First things first, Modus Operandi is a sour. And a ‘traditional’ sour at that, with the unique flavour profile brought on by using wild yeasts in the production process.

That process is slow, taking at least 90 days to work and making your mouth pucker in wholly different ways to the cheaper, faster (but still tasty) kettle-souring process.

As a result the flavours on offer here would be deeply complex – with cherry fruit hiding behind the sour tang that first hits your palate – even before we get into the impact that the barrel has on the beer.

Barrel-aged and beautiful

Modus Operandi is aged in oak, which not only likely helps the souring process, but imparts a whole new world of flavours that most people don’t even associate with beer at the same time.

Keeping beer in barrels is nothing new. Since we first started making beer, we’ve needed somewhere to keep it. Even the now world-conquering IPA was first designed to stay tasting great after prolonged stays in barrels as beer was shipped across the globe to the far-flung reaches of the British Empire.

But the practice of ageing it in barrels – of keeping it locked away on purpose to shape what comes out at the other end… Well, that’s definitely not new either, but its certainly less common than the IPA.

And understandably so: modern beer is meant to be drunk fresh, by and large.

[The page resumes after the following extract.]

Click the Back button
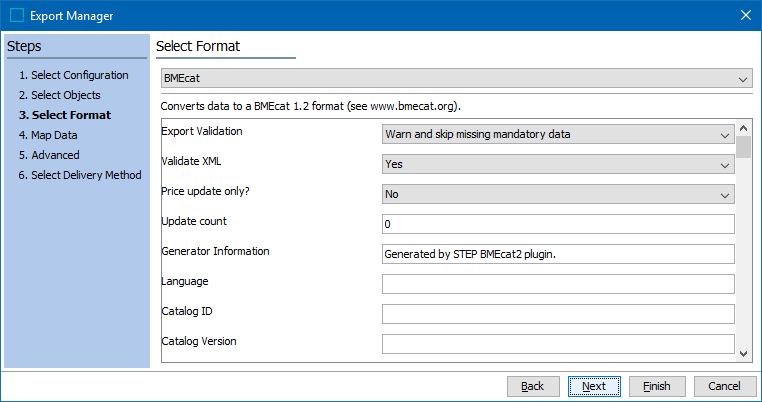This screenshot has height=402, width=762. tap(532, 386)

Hops lose flavour over time and old beer typically means it’s had more exposure to the oxygen that just ruins everyone’s fun.

Ironically enough, this method of making beer is one of the oldest of all, so it might be more accurate to say that stale, rather than old, beer is to be avoided. Aged beer.. now, that’s a different story.

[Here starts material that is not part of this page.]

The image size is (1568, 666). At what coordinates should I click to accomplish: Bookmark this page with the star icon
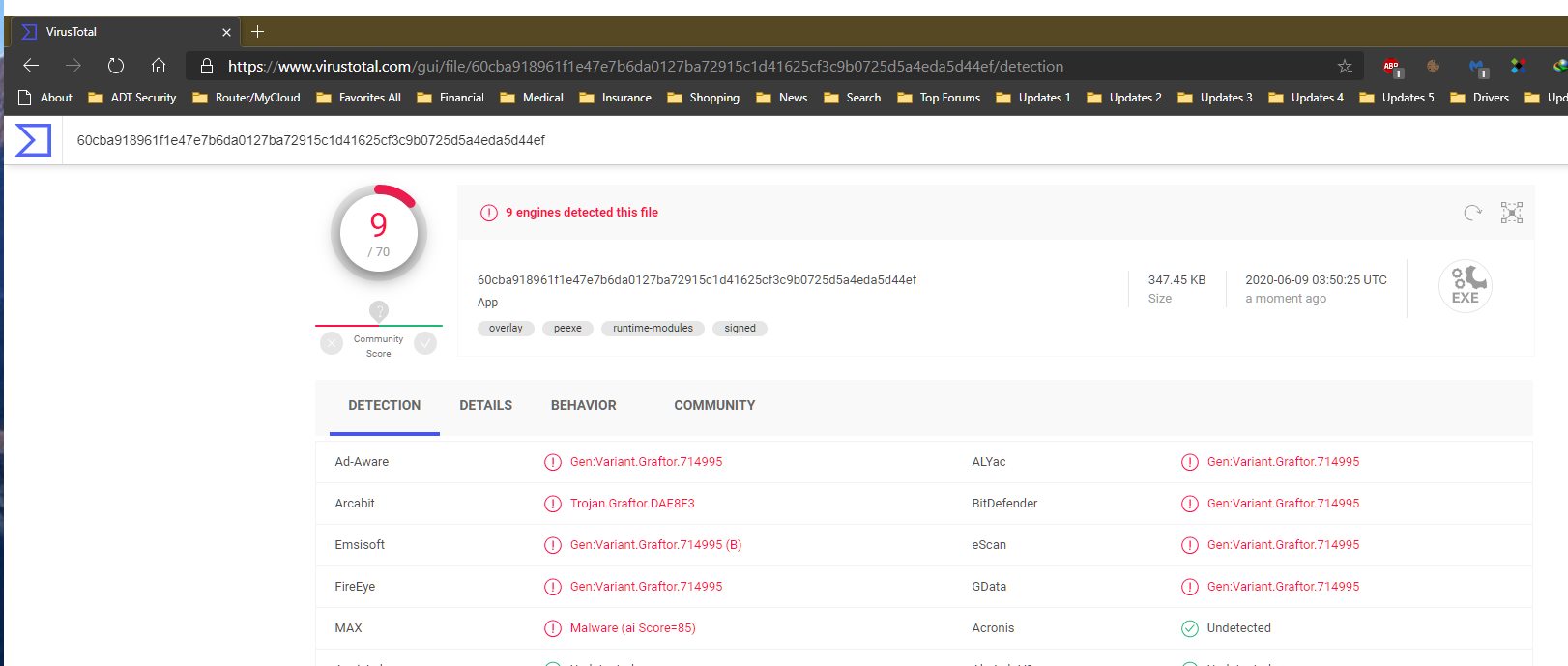[x=1345, y=67]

There are a few reasons why it’s not more prevalent, and time and expense are only part of it.

You need a beer that can take the barrel ageing, for one thing. Your average mass-produced brand isn’t going to benefit much from the process.  

Deliciously complex

Unsurprisingly – because if it wasn’t we wouldn’t have gotten this far anyway – Modus Operandi is very much a beer that can take it.  

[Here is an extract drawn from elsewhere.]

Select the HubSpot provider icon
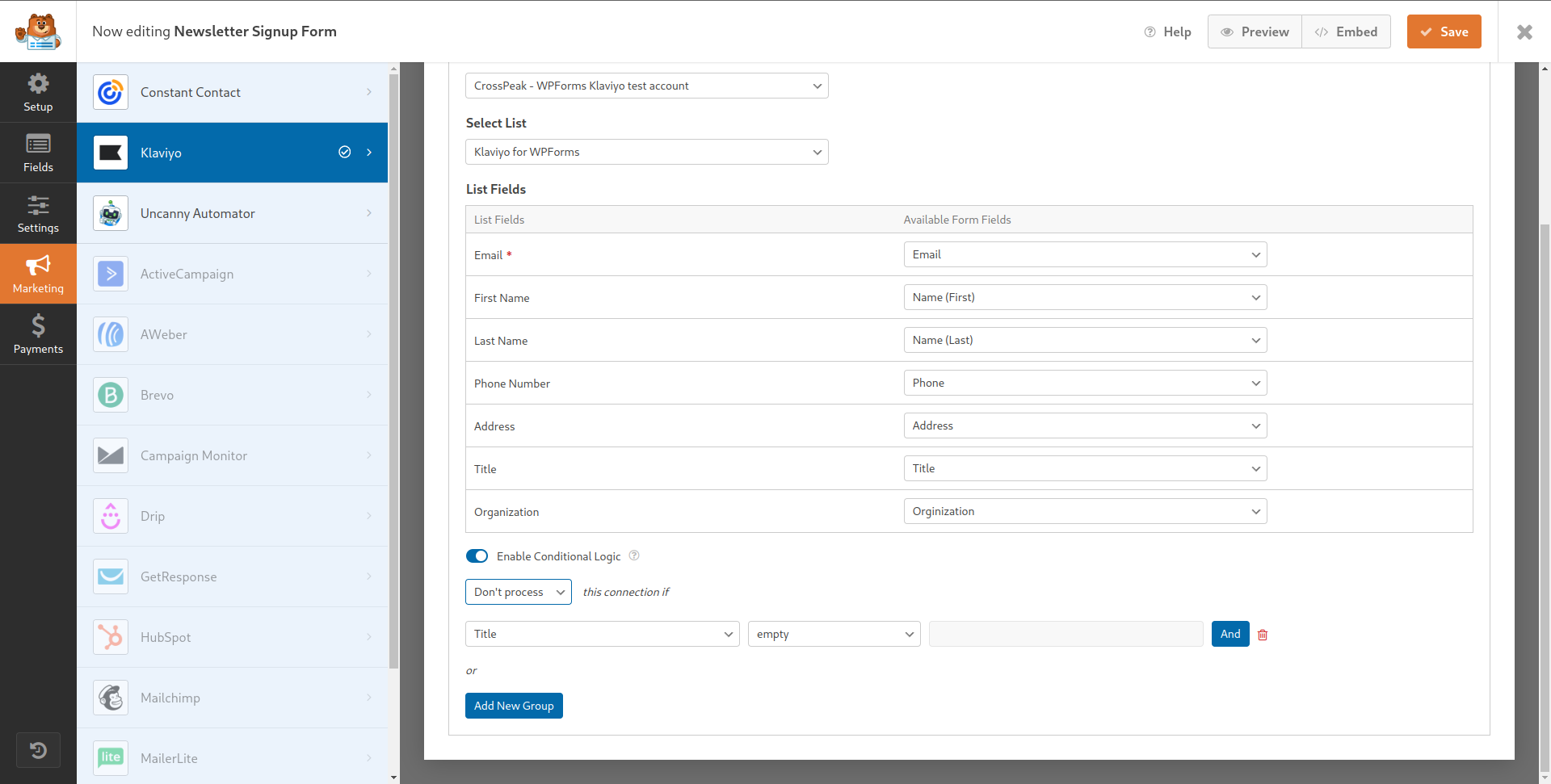Viewport: 1551px width, 784px height. [x=111, y=637]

The time in those barrels gives an oakiness to its flavour.

Hard to picture those flavours in a beer? Then think of wine instead – anyone who’s ever noticed the vanilla notes running through that quintessential Spanish red wine, Rioja, may notice the same things going on here.

All this discussion of souring and ageing belies the complex flavours that hide behind those very forward-facing first impressions.

Spend some time letting it sit on your tongue and you’ll find hints of cherry and other all sorts of other red fruits coming through – tart, tangy red fruit though. Don’t come here expecting sweetness!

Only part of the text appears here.